─── Items ───

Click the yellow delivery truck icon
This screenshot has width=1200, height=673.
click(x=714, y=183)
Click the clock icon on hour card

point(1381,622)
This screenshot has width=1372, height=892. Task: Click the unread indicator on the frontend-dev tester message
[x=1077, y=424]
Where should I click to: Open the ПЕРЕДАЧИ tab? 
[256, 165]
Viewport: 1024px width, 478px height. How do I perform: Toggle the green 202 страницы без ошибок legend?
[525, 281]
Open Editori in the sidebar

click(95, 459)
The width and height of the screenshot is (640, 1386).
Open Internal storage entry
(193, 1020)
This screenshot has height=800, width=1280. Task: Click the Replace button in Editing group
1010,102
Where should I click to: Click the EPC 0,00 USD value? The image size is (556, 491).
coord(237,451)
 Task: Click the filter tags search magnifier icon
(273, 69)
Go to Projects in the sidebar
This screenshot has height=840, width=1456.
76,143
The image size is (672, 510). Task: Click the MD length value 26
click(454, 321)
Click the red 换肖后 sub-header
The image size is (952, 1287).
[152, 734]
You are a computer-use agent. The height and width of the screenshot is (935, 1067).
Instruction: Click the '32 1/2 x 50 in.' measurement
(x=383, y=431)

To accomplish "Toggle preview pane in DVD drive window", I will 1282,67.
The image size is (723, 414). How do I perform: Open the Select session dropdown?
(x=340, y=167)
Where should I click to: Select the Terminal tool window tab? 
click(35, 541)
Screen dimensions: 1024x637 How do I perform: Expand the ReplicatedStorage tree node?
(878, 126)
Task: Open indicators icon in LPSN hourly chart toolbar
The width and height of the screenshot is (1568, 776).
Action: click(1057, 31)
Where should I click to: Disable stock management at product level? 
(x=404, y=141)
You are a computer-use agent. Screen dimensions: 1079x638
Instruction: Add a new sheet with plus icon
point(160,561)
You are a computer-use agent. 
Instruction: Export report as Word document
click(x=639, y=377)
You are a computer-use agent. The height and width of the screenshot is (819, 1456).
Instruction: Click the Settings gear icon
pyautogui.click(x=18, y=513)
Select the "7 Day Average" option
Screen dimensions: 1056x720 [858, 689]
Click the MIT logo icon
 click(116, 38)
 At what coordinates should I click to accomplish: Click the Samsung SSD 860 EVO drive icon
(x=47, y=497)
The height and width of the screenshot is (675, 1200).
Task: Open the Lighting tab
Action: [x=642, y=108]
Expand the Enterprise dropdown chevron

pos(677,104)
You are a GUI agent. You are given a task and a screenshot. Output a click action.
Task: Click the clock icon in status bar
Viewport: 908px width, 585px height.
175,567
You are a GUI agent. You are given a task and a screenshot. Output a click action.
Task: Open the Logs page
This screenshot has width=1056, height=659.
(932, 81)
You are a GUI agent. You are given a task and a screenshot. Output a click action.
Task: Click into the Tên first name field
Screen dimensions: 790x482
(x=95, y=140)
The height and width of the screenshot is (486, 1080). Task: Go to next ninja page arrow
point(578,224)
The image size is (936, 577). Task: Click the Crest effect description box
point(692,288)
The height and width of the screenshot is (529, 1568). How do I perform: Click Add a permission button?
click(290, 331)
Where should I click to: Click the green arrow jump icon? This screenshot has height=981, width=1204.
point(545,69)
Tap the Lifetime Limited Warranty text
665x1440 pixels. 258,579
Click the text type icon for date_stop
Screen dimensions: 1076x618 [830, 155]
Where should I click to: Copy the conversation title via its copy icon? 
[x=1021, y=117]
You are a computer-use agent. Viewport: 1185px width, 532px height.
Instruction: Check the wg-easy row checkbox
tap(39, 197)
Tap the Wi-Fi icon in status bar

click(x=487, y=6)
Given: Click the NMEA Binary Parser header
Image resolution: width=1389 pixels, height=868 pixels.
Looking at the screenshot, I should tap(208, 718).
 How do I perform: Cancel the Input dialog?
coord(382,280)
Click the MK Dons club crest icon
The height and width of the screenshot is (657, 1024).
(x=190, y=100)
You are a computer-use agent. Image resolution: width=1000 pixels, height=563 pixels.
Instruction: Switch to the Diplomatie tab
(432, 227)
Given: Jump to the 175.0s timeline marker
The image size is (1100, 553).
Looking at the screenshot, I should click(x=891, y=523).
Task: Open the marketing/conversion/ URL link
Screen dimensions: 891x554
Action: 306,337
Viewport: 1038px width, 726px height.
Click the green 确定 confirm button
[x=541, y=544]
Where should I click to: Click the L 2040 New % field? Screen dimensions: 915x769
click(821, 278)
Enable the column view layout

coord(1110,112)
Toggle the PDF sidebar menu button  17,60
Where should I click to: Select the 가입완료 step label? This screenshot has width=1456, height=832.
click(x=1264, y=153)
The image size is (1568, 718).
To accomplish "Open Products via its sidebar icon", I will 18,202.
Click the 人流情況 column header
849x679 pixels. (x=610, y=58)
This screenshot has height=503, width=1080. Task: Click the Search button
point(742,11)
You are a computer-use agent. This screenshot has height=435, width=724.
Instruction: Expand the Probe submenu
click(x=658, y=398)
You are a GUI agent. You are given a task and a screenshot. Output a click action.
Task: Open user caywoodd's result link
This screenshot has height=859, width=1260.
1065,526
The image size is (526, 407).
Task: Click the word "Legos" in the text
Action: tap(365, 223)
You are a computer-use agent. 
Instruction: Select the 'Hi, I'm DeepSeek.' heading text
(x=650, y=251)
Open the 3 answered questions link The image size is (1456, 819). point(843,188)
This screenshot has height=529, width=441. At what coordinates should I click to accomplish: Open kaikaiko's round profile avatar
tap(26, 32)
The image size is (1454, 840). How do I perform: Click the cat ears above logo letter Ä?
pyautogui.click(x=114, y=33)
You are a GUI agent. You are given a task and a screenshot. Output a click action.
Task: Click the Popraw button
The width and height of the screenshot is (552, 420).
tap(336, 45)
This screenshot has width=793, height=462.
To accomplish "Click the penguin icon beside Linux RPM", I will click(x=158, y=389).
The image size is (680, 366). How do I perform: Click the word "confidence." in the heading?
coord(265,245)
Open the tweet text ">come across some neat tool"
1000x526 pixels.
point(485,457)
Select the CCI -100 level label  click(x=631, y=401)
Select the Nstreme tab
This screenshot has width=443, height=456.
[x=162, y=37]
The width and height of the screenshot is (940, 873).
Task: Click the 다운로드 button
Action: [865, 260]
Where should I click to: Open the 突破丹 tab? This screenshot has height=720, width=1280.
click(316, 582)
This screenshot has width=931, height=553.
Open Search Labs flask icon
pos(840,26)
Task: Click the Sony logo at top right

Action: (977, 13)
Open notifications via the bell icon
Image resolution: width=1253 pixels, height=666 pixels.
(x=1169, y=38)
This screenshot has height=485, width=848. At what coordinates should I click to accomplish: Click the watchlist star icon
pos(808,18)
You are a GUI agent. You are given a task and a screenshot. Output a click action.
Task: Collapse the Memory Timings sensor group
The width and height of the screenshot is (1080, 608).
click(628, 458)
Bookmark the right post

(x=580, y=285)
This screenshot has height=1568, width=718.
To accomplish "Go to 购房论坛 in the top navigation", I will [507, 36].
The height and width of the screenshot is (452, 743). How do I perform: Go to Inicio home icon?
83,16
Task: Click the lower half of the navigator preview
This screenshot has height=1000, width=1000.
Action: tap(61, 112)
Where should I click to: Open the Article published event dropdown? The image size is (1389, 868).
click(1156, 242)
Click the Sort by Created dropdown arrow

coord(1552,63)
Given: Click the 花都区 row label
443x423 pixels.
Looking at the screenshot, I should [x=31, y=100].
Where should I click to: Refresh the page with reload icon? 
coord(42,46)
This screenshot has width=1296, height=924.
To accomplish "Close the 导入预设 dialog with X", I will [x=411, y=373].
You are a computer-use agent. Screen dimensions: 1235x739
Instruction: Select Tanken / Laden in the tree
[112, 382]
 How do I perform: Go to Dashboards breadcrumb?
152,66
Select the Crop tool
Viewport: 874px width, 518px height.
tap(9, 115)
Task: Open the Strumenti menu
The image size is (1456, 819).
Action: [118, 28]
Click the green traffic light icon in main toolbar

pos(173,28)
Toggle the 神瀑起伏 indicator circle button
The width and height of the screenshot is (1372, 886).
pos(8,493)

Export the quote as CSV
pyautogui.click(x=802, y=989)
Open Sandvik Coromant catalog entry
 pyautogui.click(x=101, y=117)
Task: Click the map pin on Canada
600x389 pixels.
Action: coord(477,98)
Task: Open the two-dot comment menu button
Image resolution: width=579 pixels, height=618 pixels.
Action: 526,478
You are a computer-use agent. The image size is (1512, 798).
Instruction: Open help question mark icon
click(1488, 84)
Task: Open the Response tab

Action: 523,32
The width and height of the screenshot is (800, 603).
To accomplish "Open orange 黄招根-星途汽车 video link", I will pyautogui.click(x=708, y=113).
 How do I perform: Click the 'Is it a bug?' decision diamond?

───

- Exercise -
Write out the lines that open with the line containing "The image size is (936, 577)." and close with the line containing "click(x=487, y=6)", renaming "wg-easy" to "wg-portal" and keeping everything else the same.

- Final result -
The image size is (936, 577). Task: Click the Crest effect description box
point(692,288)
The height and width of the screenshot is (529, 1568). How do I perform: Click Add a permission button?
click(290, 331)
Where should I click to: Click the green arrow jump icon? This screenshot has height=981, width=1204.
point(545,69)
Tap the Lifetime Limited Warranty text
665x1440 pixels. 258,579
Click the text type icon for date_stop
Screen dimensions: 1076x618 [830, 155]
Where should I click to: Copy the conversation title via its copy icon? 
[x=1021, y=117]
You are a computer-use agent. Viewport: 1185px width, 532px height.
Instruction: Check the wg-portal row checkbox
tap(39, 197)
Tap the Wi-Fi icon in status bar

click(x=487, y=6)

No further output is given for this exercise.